Yo miraba oculto tras la larga cortina de flores, intentando no delatarme al pisar los cristales del suelo, intentando seguir oculto y poder observar desde mi anonimato, a mi musa y su sobervia.
Ella, la de la larga melena rojiza, yacía perezosa sobre el viejo sofá que en un lejano pasado debió de ser rojo, tan rojo como su pelo.
Se desperezó felina y alargó el brazo para cojer aquel pedazo marrón que nunca le faltaba. A su lado, sobre la sucia mesa de cristal, se encontraban también, sus inseparables secuaces, una bolsita de tabaco suave y un librillo de papelillos que envolverían con delicadeza la sustancia que la ayudaba a seguir tranquila, sino a sobrevivir.
Cogió el mechero mientras se echaba un mechón de fuego por detras de la oreja. Yo seguía oculto, nada más quería contemplarla en su entorno natural, dejarla ser como es, espiarla en su habitat, aquella casa abandonada y ocupada hacía tanto tiempo por los naufragos de la vida, aquellas personas a las que el sistema había dado la espalda. Ella prefería pensar que había sido ella misma quien les había dado la espalda, ella quien había renegado, ella la que no quería. Fuera como fuera mi reina quemaba la piedra de la que salía su propio olor, un olor a incienso que se podía notar en su pelo, si tenias la suerte de estar lo suficientemente cerca.

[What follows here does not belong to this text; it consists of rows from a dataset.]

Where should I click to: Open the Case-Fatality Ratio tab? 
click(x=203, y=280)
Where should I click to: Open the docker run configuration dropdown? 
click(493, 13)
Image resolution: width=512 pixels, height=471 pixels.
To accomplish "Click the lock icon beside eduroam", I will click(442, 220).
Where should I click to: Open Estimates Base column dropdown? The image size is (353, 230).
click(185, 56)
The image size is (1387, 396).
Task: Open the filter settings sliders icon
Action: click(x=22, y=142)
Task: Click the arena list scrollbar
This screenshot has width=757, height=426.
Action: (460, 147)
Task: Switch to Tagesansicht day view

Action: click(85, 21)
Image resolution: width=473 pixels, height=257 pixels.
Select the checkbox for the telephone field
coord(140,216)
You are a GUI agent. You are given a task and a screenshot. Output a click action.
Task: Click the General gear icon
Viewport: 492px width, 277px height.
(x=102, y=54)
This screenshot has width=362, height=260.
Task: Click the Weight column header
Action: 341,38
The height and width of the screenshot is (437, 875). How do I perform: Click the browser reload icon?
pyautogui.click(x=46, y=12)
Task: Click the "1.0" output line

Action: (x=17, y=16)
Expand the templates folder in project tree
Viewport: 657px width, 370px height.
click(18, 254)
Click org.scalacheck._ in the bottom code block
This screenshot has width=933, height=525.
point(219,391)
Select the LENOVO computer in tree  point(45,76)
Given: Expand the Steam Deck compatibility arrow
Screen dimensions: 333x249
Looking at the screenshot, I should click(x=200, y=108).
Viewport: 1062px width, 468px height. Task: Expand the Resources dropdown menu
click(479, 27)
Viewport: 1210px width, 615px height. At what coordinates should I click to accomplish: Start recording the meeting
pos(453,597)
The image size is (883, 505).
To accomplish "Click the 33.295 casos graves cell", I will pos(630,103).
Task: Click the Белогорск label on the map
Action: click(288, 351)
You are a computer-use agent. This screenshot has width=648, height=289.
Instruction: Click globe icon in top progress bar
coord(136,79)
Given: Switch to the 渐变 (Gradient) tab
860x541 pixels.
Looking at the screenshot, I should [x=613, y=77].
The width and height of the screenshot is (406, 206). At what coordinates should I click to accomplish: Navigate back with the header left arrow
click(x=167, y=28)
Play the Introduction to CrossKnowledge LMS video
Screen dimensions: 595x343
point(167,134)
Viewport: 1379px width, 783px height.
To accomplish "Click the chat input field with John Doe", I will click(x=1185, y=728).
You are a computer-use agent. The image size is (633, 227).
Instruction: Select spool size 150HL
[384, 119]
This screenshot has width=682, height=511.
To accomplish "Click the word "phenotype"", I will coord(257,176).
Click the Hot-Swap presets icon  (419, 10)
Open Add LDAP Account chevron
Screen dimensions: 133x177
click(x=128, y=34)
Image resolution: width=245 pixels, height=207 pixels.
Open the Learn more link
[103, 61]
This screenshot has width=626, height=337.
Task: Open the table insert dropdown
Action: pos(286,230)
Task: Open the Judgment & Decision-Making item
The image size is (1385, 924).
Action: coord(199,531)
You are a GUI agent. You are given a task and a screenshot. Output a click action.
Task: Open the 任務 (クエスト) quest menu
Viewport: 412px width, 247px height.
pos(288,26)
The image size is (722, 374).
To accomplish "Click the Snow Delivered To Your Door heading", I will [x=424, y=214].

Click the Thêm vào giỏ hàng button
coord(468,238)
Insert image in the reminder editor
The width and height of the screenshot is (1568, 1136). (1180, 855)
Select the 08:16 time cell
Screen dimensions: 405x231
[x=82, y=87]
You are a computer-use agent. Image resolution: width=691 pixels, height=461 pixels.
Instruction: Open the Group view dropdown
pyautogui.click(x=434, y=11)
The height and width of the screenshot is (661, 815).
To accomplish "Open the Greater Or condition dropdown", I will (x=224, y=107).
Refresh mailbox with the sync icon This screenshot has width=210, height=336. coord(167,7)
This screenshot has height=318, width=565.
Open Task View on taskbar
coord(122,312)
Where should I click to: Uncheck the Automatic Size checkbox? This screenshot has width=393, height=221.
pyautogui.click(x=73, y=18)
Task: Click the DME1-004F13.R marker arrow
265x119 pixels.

Con su gracia, ese aire cansado, majestuoso que la definía, mezcló las finas hebras de tabaco mientras tarareaba algo. Me encantaba verla así, bajo ninguna presión, dejándola liberar todo su encanto, dejándola conversar con las voces de su cabeza, oyéndola cantar las canciones que vivían bajo su pelo rojo.
Cogió un papelillo y le dió la vuelta mientras buscaba la zona brillante de la pega, en un gesto tan suyo que si ahora la recuerdo es esta imagen la que me viene a la mente, esto y su pelo rojo.
La musa cambió de postura, estiró las piernas mientras liaba entre sus dedos con cariño, y yo me imaginaba como lo haría conmigo mientras me acurrucase entre sus brazos. Por fín sacó la lengua, aquel músculo rojo y brillante, aquella humedad en la que yo quería perderme, para pegar el porro, para acabar por fin su obra. Prensó y lo encendió soplando con cuidado las cenizas del papel sobrante, como quien pide un deseo. La primera calada le hizo cerrar los ojos, el humo blanquecino y espeso le trepaba por la cara, él tambien quería llegar a su pelo y besarla lentamente.
Yo la miraba extasiado, imprudente, casi olvidaba mi condición de espía y de repente ella se levantó y comenzó a bailar. Tranquilamente, sin dejar de fumar, levantaba los brazos y los movía con delicadeza, como una zíngara, reía, cantaba, hablaba sola y fumaba. Mi diosa era feliz, absolutamente ella. Irrepetible.
Volvió a sentarse, a mi me dolía ya la espalda de la postura encorbada en que estaba, pero no podía separarme de aquella ventana por la que se veía el paraiso. Sus labios rozaban y se apretaban para aspirar el humo de la vida y tras unos instantes volvían a abrirse para dejarlo escapar.
Ahora tarareaba una musiquilla melancólica, se cubrió la cara con las manos sin soltar el porro. Comenzó a llorar suavemente, como cuando la lluvia se convierte en sirimiri y casi no la notamos. La pelirroja no es una chica normal, ni siquiera es una mujer diferente, mi pelirroja es un ser único forjado de soledades, lágrimas, orgullo. Mi pelirroja nunca podría amarme, porque no es humana.